Credit: European Space Agency
These rogue objects are similar in mass to other large gas giants outside our solar system (called exoplanets), and if they weren’t failed stars, they would have had to be ejected from the solar system, perhaps by a close gravitational interaction with another planet or a second star (most solar systems have more than one star).
The search for irregular objects continues. Astronomers have been given more time to use the Webb Telescope to observe such objects with dust disks. Could they be “dwarf planet” systems like the many strange moons orbiting Saturn and Jupiter? As we know from our solar system, these planetary systems contain interesting moons, some of which harbor oceans under their icy shells.
Bonus Sightings: Though not part of this study, the Webb image above shows clear evidence of a newly formed solar system. Look at the bottom right, below the black bar. You can see two dark cones radiating from a bright central point. This is Webb. From our position in the Milky Way galaxy, we are looking at the solar system’s dusty disk from the side, much like looking at the side of a Frisbee. The newborn system’s dusty disk blocks starlight, creating two dark flares.
The Webb Telescope’s Powerful Capabilities
The Webb Telescope is a scientific collaboration between NASA, ESA and the Canadian Space Agency, designed to peer into the deepest depths of space and reveal new insights into the early universe. But it’s not just the planets and moons of our solar system, it’s also observing intriguing planets in our galaxy.

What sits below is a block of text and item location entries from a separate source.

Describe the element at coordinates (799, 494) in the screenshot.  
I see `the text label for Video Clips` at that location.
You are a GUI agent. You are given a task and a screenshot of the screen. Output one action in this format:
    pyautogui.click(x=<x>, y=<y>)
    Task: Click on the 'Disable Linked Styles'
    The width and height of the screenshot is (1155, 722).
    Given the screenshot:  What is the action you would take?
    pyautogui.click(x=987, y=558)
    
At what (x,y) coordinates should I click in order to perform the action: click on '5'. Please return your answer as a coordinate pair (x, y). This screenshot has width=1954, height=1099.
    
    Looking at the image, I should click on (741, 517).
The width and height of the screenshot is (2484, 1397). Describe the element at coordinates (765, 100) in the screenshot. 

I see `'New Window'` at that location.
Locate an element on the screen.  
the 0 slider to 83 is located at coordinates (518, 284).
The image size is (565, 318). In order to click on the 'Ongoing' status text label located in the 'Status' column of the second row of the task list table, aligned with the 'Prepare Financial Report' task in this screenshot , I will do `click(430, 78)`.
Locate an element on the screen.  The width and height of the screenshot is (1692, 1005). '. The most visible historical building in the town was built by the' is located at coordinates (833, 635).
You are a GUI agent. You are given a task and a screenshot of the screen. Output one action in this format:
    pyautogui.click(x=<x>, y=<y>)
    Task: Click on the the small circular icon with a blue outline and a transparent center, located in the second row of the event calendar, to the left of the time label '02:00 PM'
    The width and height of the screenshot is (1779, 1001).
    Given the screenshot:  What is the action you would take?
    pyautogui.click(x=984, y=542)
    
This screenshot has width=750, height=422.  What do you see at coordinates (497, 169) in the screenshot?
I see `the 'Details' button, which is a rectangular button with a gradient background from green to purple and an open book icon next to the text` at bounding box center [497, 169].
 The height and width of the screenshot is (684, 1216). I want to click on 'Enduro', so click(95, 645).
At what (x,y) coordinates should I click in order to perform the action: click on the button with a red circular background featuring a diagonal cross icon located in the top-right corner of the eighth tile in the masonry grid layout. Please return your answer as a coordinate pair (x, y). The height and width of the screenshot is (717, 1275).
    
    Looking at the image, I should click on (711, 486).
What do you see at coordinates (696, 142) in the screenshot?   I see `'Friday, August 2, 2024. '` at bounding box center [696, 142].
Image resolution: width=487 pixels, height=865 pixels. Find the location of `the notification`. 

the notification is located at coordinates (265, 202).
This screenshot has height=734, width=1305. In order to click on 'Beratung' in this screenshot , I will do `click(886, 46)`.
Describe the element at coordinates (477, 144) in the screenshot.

Here’s how Webb achieved this unparalleled feat and will likely continue to do so for decades to come.
– Giant Mirror: Webb’s mirror will capture light, but it’s more than 21 feet in diameter, more than 2.5 times larger than the Hubble Space Telescope’s mirror. By capturing more light, Webb can see more distant and ancient objects. As mentioned above, the telescope will peer into stars and galaxies that formed more than 13 billion years ago, just a few hundred million years after the Big Bang. “We’ll be looking at the first stars and galaxies that formed in history,” Gene Clayton, an astronomer and director of the Manfred Olson Planetarium at the University of Wisconsin-Milwaukee, told Mashable in 2021.
– Infrared view: While the Hubble Telescope primarily sees light visible to our eyes, the Webb Telescope is primarily an infrared telescope, meaning it sees light in the infrared spectrum. This allows us to see a much wider range of the universe. Because infrared light has a longer wavelength than visible light, light waves pass through cosmic clouds more efficiently; the light doesn’t collide with and get scattered as often by these dense particles. Ultimately, the Webb Telescope’s infrared vision can reach places the Hubble Telescope can’t.
“It lifts the veil,” Clayton said.
– Peeking into distant exoplanets: Webb Telescope It is equipped with a special instrument called a spectrometer. This instrument will revolutionize our understanding of these far-away worlds. It will be able to decipher what molecules (such as water, carbon dioxide, and methane) are present in the atmospheres of far-away exoplanets, including gas giants and small rocky planets. Webb will be observing exoplanets in our Milky Way galaxy. Who knows what we’ll find?
“We may learn things we’ve never thought about before,” Mercedes Lopez Morales, an exoplanet researcher and astrophysicist at the Harvard-Smithsonian Center for Astrophysics, told Mashable in 2021.
Astronomers have already managed to discover intriguing chemical reactions on a planet 700 light-years away, and have begun searching for Earth-sized rocky planets in the TRAPPIST solar system, one of the most promising places in the universe.